Residents of war-torn South Sudan are enduring "unspeakable abuse and violence" as well as the threat of famine, a leading aid agency said in a report Monday.
The International Rescue Committee (IRC) said the level of violence in the country, including ethnic massacres and gang rapes, was for some people even worse than during the brutal decades-long struggle for independence from Khartoum.
South Sudan, which secured independence in 2011 and is the world's youngest nation, has been locked in civil war since December last year, when President Salva Kiir accused his sacked deputy of attempting a coup.
"Yet again we are seeing a humanitarian catastrophe where the most vulnerable are bearing the lethal brunt of a man-made political crisis that must be resolved immediately," IRC president David Miliband said.
"Other global crises and the narrow avoidance of famine this year are no excuse for policymakers to allow this emergency to drift into the 'too difficult box'. The civilian population is systematically targeted with unspeakable abuse and violence and near constant threat of looming starvation while the parties to the conflict re-arm."

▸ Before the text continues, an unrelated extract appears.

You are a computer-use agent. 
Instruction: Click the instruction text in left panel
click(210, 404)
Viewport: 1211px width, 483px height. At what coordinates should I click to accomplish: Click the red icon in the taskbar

The IRC report detailed food shortages and rising food prices that are "threatening tens of thousands of children with starvation", "shocking failings to prevent ethnic slaughter and sexual violence", aid agencies unable to reach hundreds of thousands of people and the country left with a "dangerous dependency on aid."
"Without an end to conflict... the crisis in South Sudan will turn into a hopeless cycle of aid dependency, ethnic slaughter and shameful sexual violence," it said, calling the situation "desperate."
According to the IRC's Melanie Teff, many South Sudanese said they had "suffered and witnessed even greater horrors than during their country's many decades of wars with the north."
She said most of those displaced by the fighting "are still living in fear, of further physical and sexual attacks, or of malnutrition and diseases caused by inhumane living conditions, or of losing any chances for their children's future."
The report came as South Sudan's government and rebels accused each other of breaking a new ceasefire agreement -- just 48 hours after President Kiir and Machar ended direct talks in Addis Ababa and vowed to immediately end the war and form a unity government.
Kiir and Machar signed a ceasefire at the start of the year and several subsequent deals to renew it, but the truces have been short-lived.